PROMPT — The required output is the exact run of lines below that opens at the line with "Screen dimensions: 1140x229" and closes at the line with "has width=894, height=514.".

PROVIDED DATA —
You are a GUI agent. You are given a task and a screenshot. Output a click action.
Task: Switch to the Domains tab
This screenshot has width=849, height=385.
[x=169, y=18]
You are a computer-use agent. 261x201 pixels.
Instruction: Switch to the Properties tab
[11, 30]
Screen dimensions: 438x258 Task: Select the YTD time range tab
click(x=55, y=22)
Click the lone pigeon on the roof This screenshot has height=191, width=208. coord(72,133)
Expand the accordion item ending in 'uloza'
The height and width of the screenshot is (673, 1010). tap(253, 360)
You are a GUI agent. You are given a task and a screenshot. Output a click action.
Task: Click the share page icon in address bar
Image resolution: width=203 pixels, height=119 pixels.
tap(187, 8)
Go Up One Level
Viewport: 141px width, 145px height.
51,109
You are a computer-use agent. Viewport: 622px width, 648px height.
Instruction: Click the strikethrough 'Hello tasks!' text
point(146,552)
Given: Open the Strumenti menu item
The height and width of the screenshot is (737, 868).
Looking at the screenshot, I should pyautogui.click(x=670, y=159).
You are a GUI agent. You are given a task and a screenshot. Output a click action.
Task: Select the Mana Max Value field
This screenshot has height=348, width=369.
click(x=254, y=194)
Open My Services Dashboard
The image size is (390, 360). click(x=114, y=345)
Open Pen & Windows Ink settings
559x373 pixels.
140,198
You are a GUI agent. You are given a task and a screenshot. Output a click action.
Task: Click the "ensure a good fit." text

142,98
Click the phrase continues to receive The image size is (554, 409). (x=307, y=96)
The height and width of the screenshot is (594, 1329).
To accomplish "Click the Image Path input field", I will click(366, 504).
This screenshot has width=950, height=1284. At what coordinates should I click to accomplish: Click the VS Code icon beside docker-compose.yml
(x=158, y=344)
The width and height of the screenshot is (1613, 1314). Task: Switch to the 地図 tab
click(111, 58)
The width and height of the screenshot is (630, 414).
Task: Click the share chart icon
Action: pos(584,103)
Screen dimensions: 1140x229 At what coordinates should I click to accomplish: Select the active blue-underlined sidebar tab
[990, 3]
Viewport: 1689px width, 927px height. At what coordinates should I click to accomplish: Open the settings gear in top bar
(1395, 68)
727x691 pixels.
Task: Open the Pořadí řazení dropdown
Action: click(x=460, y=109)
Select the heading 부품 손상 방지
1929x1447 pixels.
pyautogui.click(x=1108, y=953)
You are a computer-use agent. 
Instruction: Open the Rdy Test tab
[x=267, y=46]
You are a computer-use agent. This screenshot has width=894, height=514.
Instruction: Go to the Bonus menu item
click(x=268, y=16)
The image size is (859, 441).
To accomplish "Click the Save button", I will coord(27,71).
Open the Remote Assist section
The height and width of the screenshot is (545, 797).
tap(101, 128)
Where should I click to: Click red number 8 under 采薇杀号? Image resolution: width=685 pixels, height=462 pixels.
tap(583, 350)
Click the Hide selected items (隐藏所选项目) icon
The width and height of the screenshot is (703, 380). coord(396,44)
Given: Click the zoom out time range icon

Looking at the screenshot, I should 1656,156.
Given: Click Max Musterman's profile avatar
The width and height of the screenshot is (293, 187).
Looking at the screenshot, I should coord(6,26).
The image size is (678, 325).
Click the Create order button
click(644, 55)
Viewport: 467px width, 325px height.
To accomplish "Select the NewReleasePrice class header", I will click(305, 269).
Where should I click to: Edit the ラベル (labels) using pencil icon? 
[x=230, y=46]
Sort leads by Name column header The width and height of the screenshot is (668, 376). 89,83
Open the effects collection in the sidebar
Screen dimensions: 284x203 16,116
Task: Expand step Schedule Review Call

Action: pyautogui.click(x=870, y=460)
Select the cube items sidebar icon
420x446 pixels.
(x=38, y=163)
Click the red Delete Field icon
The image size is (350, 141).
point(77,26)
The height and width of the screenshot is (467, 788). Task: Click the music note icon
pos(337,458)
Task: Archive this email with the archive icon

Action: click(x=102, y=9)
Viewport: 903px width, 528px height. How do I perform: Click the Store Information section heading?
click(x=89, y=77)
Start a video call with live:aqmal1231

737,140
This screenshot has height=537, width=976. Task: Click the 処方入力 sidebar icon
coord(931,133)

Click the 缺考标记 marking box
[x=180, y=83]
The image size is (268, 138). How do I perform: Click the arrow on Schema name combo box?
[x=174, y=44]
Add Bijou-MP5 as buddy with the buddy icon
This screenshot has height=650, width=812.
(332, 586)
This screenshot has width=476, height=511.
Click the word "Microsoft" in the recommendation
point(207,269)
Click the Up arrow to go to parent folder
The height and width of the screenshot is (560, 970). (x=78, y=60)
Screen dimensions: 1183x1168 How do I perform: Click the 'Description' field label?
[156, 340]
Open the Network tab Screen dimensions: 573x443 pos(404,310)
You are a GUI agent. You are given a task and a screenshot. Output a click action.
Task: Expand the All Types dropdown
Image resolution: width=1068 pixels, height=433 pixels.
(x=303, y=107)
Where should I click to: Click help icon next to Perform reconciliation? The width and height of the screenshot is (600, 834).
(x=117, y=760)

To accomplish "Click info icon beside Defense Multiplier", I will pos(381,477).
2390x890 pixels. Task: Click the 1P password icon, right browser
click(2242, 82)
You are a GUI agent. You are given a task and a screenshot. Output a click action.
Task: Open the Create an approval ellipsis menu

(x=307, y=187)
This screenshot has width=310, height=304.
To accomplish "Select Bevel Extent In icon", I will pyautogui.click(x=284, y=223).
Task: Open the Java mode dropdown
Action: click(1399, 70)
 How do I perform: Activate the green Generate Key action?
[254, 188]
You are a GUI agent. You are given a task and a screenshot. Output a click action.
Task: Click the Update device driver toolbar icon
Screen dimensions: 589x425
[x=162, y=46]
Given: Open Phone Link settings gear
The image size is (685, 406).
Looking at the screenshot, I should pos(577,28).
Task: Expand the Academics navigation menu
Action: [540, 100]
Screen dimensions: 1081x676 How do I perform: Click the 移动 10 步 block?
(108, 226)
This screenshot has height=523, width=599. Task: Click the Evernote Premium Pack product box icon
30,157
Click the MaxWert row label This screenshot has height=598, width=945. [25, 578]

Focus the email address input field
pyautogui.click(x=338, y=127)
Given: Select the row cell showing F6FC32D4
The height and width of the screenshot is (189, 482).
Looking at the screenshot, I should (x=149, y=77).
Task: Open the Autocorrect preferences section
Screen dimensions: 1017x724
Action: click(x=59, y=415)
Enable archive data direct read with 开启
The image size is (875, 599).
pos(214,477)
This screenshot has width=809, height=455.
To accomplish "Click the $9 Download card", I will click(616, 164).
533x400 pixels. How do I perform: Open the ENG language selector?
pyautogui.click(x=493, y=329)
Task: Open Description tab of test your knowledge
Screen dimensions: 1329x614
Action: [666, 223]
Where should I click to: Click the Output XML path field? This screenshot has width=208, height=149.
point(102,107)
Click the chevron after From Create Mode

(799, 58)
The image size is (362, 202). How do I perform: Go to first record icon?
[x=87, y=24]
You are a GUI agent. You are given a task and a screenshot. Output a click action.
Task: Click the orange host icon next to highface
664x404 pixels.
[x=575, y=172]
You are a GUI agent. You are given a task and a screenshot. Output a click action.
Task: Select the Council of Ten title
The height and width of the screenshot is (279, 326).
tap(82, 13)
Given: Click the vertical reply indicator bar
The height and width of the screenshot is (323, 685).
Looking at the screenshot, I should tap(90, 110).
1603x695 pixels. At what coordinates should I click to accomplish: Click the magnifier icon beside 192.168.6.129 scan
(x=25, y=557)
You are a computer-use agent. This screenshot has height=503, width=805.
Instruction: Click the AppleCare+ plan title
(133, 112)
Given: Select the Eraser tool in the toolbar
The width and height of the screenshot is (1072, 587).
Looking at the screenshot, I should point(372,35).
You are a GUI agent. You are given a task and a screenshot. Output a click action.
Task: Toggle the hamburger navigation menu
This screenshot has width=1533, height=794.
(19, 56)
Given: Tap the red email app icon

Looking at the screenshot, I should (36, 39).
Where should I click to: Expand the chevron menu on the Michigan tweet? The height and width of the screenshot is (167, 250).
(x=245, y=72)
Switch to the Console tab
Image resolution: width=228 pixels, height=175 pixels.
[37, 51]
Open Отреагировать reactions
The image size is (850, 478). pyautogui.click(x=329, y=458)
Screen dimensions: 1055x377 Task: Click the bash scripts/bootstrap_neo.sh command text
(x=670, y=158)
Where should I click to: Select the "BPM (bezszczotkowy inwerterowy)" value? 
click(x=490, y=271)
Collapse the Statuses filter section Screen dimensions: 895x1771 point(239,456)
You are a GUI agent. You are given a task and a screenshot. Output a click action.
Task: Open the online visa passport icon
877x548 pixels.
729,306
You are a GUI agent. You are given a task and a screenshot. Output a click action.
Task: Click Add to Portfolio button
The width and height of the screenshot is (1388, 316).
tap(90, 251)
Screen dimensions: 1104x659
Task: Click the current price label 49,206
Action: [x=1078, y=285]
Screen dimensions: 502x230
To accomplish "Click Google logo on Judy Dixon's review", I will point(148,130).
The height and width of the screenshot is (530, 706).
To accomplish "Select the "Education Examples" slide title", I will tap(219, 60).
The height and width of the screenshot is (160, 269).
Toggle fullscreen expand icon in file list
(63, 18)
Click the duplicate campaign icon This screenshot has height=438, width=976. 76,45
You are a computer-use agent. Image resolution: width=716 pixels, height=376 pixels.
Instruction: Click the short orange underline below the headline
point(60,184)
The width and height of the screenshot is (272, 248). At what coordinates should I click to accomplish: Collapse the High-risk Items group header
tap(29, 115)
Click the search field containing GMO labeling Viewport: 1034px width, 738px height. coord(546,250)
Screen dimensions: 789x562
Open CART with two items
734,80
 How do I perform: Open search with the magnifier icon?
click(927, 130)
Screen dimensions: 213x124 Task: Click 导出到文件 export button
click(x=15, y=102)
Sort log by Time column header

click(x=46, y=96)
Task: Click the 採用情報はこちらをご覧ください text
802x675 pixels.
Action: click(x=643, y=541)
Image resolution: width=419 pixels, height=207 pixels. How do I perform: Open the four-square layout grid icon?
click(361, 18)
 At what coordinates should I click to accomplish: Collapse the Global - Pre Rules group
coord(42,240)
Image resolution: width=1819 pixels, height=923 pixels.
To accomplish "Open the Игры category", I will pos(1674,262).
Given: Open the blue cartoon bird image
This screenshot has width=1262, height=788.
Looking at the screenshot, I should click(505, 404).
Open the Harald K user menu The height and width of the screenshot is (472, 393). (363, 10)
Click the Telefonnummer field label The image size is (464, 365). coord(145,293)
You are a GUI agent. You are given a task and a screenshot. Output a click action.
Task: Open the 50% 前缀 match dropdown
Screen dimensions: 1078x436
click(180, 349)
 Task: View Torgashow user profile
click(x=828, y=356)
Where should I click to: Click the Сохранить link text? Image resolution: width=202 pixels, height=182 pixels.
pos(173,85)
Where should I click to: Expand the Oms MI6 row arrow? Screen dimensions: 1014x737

ANSWER BELOW —
Screen dimensions: 1140x229 At what coordinates should I click to accomplish: Select the active blue-underlined sidebar tab
[990, 3]
Viewport: 1689px width, 927px height. At what coordinates should I click to accomplish: Open the settings gear in top bar
(1395, 68)
727x691 pixels.
Task: Open the Pořadí řazení dropdown
Action: click(x=460, y=109)
Select the heading 부품 손상 방지
1929x1447 pixels.
pyautogui.click(x=1108, y=953)
You are a computer-use agent. 
Instruction: Open the Rdy Test tab
[x=267, y=46]
You are a computer-use agent. This screenshot has width=894, height=514.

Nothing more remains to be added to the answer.